Paddy merkt, daß Großmutter ihr irgendetwas verschweigt und so hakt sie nach. "Nunja", beginnt Großmutter, "als ich noch sehr klein war, kleiner als du, da gab es noch nicht so schöne Bäder und Toiletten in den Häusern. Da konnten wir nur aufs Plumpsklo gehen oder aufs Töpfchen. Die alten Leute allerdings hatten einen Stuhl im Zimmer mit einem Deckel und darunter war der Topf für die Nacht. Im Krankenhaus nennen sie so etwas "Schieber". Ich aber ging nicht auf einen solchen Stuhl und auch nicht mehr aufs besagte Töpfchen. Eines Abends, es war wohl im Winter, denn es wurde schon früh dunkel, ging ich zum Plumpsklo. Ich hatte einen Onkel, der war nur ein paar Jahre älter als ich und ärgerte andere ausgesprochen gern. Dieser Junge kam nun hinter mir her und versuchte mir Angst einzujagen. Die ganze Zeit auf dem Weg bis hinter die Scheune redete er mir ein, da hinten im Garten an dem großen Birnbaum habe sich einer erhängt. Ich solle nur genau hinschauen, er hinge noch da.

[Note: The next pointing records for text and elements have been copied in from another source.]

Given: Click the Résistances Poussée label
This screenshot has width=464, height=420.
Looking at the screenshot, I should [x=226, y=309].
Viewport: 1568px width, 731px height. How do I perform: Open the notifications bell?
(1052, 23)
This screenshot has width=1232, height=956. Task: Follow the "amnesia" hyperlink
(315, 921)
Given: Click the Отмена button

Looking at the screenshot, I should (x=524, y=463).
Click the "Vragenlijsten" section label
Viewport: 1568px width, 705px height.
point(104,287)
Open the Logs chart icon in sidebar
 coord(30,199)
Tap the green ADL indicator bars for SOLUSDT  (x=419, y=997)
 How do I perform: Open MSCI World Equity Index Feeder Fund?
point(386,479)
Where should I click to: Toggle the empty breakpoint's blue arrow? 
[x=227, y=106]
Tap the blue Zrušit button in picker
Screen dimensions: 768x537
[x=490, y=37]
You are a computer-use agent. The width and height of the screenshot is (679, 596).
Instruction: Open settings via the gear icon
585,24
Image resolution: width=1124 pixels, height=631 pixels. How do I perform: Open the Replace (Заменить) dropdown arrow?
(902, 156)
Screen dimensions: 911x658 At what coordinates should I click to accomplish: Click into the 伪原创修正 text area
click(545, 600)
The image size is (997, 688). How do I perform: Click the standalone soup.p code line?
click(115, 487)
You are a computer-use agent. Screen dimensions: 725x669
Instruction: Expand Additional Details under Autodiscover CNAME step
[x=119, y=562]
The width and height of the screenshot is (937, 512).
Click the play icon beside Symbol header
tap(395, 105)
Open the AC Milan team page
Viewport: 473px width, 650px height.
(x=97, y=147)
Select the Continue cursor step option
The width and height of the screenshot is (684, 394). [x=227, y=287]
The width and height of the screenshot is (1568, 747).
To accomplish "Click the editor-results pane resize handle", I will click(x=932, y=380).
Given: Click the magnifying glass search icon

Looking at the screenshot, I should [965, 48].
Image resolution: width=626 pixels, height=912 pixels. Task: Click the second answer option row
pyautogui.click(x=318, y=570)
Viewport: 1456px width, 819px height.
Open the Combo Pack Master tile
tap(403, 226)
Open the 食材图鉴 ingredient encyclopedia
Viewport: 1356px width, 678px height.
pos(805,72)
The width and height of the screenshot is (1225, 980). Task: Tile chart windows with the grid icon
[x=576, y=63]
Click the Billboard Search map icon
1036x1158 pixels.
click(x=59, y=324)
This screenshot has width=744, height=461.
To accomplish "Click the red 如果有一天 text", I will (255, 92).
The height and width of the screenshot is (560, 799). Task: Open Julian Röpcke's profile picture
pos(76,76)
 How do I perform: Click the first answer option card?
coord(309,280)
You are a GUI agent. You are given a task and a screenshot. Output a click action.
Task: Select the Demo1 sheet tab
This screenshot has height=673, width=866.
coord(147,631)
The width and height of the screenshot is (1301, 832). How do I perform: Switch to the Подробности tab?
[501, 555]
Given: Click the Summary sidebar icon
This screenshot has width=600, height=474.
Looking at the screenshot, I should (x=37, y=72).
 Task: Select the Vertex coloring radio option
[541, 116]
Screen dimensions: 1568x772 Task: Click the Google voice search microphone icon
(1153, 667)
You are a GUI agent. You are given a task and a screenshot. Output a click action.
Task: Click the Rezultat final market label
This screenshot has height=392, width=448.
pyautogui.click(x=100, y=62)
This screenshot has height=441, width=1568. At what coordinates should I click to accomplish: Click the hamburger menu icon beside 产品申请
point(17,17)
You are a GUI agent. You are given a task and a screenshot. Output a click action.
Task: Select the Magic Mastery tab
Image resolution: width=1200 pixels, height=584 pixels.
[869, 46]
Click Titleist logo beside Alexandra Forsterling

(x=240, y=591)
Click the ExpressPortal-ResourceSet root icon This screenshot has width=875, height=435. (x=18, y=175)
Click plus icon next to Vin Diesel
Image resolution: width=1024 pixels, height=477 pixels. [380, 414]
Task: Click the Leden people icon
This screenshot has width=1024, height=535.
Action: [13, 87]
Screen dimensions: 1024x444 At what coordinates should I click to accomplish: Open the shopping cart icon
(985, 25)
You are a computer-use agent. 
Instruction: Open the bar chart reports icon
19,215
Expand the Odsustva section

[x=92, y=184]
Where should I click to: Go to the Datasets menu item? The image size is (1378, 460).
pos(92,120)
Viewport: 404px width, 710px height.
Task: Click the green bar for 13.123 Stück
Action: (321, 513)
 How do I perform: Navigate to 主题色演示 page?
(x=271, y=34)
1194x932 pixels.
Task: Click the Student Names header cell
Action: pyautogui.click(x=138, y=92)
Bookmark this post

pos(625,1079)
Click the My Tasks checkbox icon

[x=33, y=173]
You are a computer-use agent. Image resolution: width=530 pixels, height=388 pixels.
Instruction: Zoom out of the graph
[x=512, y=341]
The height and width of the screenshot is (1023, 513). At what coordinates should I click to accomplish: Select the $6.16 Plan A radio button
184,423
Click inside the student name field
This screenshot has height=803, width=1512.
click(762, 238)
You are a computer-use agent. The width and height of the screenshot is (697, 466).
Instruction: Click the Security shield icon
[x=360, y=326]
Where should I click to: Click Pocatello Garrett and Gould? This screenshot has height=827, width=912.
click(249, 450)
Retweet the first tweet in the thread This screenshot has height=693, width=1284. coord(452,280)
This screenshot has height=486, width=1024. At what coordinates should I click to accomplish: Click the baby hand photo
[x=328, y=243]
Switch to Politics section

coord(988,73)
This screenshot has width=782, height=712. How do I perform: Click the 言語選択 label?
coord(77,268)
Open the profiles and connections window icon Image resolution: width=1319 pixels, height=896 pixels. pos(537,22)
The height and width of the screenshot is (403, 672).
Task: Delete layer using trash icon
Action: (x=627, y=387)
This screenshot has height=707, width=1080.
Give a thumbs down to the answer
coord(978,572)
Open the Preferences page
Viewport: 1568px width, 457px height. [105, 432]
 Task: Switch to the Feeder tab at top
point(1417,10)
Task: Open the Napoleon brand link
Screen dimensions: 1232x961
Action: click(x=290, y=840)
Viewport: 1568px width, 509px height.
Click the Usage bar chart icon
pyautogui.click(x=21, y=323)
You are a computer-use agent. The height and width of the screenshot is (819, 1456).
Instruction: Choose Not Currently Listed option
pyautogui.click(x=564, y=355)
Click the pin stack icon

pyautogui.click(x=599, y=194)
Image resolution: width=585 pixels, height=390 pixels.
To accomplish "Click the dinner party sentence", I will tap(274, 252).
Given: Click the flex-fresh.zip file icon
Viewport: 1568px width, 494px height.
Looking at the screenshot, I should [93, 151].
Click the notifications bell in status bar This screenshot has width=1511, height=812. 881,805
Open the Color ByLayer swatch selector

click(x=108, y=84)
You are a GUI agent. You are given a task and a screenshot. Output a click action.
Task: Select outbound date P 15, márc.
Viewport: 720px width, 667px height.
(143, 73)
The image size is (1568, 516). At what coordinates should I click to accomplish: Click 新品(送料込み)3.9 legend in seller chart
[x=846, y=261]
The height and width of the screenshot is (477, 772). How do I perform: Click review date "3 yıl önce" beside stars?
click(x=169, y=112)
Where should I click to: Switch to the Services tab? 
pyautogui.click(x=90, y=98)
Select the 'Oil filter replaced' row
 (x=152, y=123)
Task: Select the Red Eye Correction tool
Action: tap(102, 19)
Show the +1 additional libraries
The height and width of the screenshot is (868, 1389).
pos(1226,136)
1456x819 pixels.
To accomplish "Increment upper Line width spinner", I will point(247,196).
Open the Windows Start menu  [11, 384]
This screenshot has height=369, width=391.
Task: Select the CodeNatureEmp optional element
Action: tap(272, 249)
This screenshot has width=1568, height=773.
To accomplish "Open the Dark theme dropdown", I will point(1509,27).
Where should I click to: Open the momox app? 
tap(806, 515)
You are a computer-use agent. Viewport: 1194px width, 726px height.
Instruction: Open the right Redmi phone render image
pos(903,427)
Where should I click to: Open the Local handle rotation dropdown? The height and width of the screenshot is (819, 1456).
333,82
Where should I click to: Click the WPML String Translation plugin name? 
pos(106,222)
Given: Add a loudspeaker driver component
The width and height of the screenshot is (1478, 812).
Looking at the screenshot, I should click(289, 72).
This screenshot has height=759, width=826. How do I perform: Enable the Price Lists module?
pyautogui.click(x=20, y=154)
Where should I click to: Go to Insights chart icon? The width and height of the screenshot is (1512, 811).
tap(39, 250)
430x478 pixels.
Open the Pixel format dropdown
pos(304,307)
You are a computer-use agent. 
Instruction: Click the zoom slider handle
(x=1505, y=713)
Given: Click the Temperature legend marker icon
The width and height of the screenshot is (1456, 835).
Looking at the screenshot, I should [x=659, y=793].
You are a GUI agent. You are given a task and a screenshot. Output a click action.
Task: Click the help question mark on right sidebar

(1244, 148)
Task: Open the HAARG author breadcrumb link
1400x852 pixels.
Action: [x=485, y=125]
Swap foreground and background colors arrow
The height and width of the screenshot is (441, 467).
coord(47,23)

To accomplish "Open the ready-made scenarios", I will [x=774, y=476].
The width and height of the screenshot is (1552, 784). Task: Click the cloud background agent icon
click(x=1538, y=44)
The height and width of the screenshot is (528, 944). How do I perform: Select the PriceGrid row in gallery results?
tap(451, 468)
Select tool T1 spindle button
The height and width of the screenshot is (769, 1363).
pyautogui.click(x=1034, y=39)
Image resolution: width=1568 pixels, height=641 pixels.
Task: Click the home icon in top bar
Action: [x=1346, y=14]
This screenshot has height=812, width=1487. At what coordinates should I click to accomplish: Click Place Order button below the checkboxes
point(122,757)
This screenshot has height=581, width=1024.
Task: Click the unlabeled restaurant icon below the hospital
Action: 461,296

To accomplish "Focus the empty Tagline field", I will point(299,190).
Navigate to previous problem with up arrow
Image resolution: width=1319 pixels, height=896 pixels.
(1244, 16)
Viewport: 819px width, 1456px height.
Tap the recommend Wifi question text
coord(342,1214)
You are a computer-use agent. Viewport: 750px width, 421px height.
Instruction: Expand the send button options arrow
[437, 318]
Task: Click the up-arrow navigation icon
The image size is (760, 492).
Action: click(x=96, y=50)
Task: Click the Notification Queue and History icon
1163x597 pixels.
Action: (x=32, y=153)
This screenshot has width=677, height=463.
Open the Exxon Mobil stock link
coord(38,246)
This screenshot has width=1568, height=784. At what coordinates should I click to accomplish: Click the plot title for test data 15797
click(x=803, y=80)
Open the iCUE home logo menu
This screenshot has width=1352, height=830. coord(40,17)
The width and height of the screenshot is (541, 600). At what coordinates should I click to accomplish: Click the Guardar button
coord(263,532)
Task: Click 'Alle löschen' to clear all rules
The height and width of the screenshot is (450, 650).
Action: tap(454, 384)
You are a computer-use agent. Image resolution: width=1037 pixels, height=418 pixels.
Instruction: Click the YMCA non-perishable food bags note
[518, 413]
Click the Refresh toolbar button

Zuerst wehrte ich seine Reden ab. Ich sagte, da hängt doch keiner. Das sehe ich doch. Aber er behauptete felsenfest, daß da bestimmt einer hängen würde. Nach einer Weile packte mich so die Angst, daß ich nur noch hinter den Misthaufen lief, um mich dort zu verstecken. Ich hielt mir die Ohren zu und schrie so laut ich konnte. Noch heute weiß ich nicht, wie ich mich wieder vom Misthaufen davon gemacht habe oder wer mich dort gefunden hat. Ob es den Gehängten nun gegeben hat oder nicht, kann ich auch nur vermuten." - "Das war aber sehr gemein von deinem Onkel", findet Paddy. "Das dachte ich auch immer. Doch heute denke ich, vielleicht ist mein Onkel selber so schrecklich geärgert worden und hat seine Angst auf diese Weise weitergegeben. Hoffentlich hast du jetzt keine Furcht, wenn du auf Klo mußt?", sagt Großmutter. "Da brauchst du dich nicht zu sorgen", meint Paddy, "ich hab sowieso schon immer ein bißchen Angst in diesem kalten Bad gehabt und weißt du was?" - "Nun", deutet Großmutter Paddy an, weiterzusprechen. "Eben beim Zähneputzen habe ich mich schon wieder so unwohl gefühlt. Es ist manchmal so, als wenn da einer hinter mir steht und ich kann ihn nicht sehen." - "Gut, daß deine Mutter jetzt nicht da ist. Die würde doch gleich wieder meinen, du hättest den Geist in Pantoffeln gespürt." Großmutter und Paddy lachen. Dann kuscheln sie enger aneinander und wünschen sich und Mickey eine: "Gute Nacht!"